Allan Schore has relatively recently constructed his neurological developmental theories on the foundations laid by Bowlby and Winnicott, arguing that attunement is the essential core of attachment and that children who have missed out on a good enough attachment experience have also been deprived of attunement. Attunement is when the infant experiences the full, exclusive and unconditional attention of the primary carer. During these times, Schore claims, the baby produces the chemical dopamine which is essential for the development of the neurological self-regulatory system. Without these shared experiences, the self-regulatory system does not develop. Furthermore, in double whammy scenarios, the infant, in order to survive stressful and dangerous situations, produces the stress chemical cortisol which has a corrosive effect on the self-regulatory system and on the development of dopamine.
I then proposed that in evolutionary terms our natural self-regulatory neurological systems evolved and worked well in primitive pastoral settings where mothers lived and worked alongside their babies, supported by a sophisticated extended family support network. However, when we reflect on the situation today for so many children growing up in families saturated with media stimulation but where there is not ‘good enough’ attention, let alone attunement, where very long periods of day-care is the norm for many infants as young as 6 months, where there is conflict and violence compounded by addiction and mental health issues, can we be so sure that all of the children being currently so widely diagnosed and medicated for ADHD behaviours are simply affected by a genetic neurological disorder?
Isn’t it more likely that these children present with attachment disorders due to the deficit of attachment and attunement in their early months and the stressful and dangerous conditions in which they struggle to survive? As Bowlby might have argued, couldn’t the cause for their distressed and distressing behaviour be better explained by the ‘not good enough’ environments they are struggling to survive in, rather than something ‘not good enough’ in them, as the medical model claims.

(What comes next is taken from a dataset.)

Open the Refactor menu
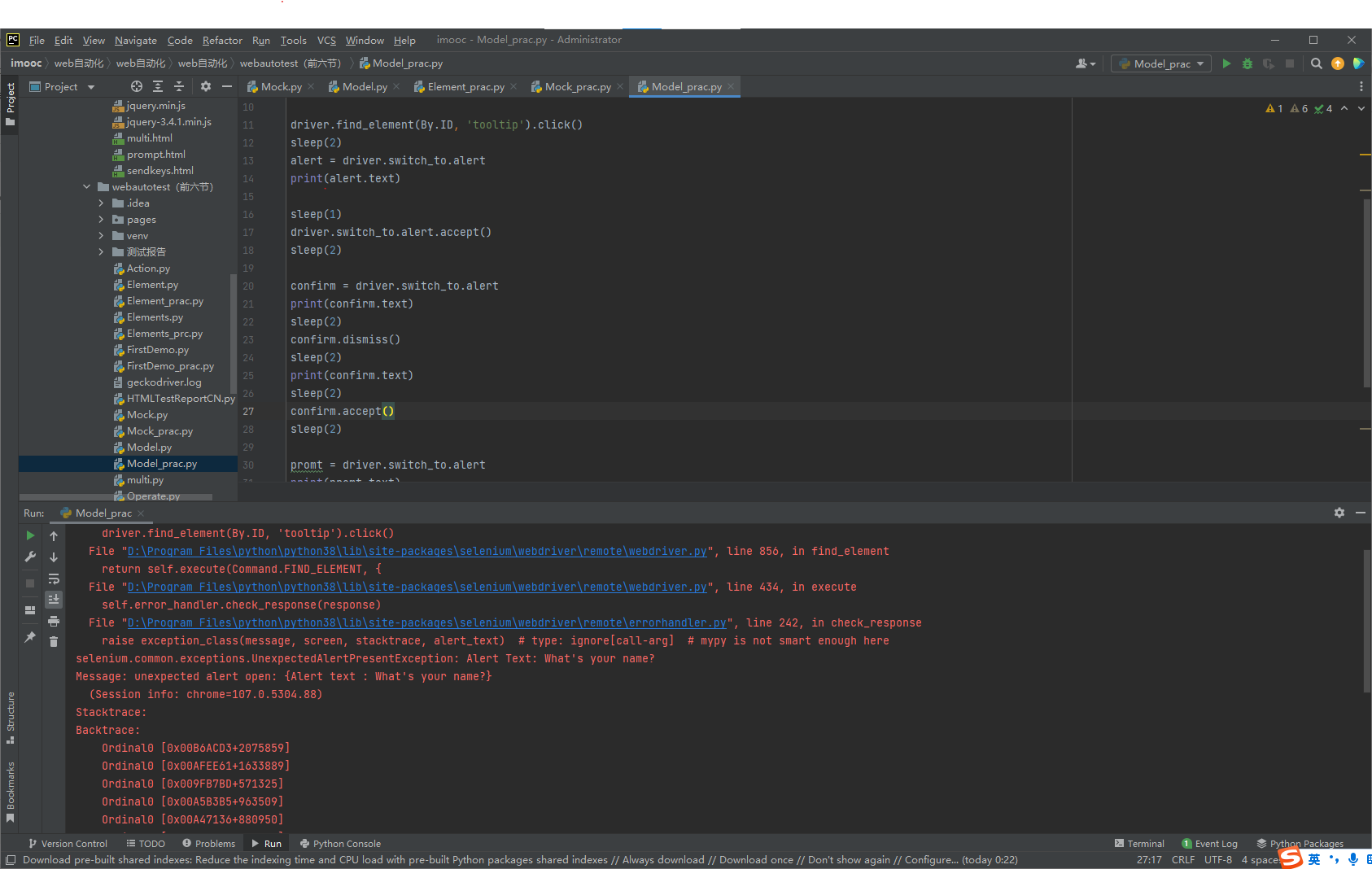[222, 40]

The psychodynamic treatment alternative presented in the Workshops
Kevin and I offered workshops in the afternoon but for me the highlight of the day was that three social care workers, Laura Healy and Padraig McCullogh from Don Bosco in Dublin and Ciaran Reddin from St Bernards in Fethard also offered workshops. They each presented on a child diagnosed with ADHD that they had worked closely with as a keyworker. They described how the children had begun by testing them, to see if they were safe and dependable, and then becoming very dependent on them. Knowing that their keyworkers were tuned into them, the children began to ask for early deficits and needs to be addressed by way of special treats or rituals exclusive to them. Gradually the children who had previously behaved impulsively and were a danger to themselves and others began to self-regulate and make significant improvements in their behaviors and their lives. These workshops were attended by many of the Carlow College students who must have been inspired by their peers and fellow professionals and the high and sophisticated quality of work that is possible to be undertaken in therapeutic settings.
Damien McLellan is a consultant psychotherapist who works directly with children and families and supports staff teams to work from a therapeutic perspective. He is course leader of the Masters in Therapeutic Child Care Course at Carlow College.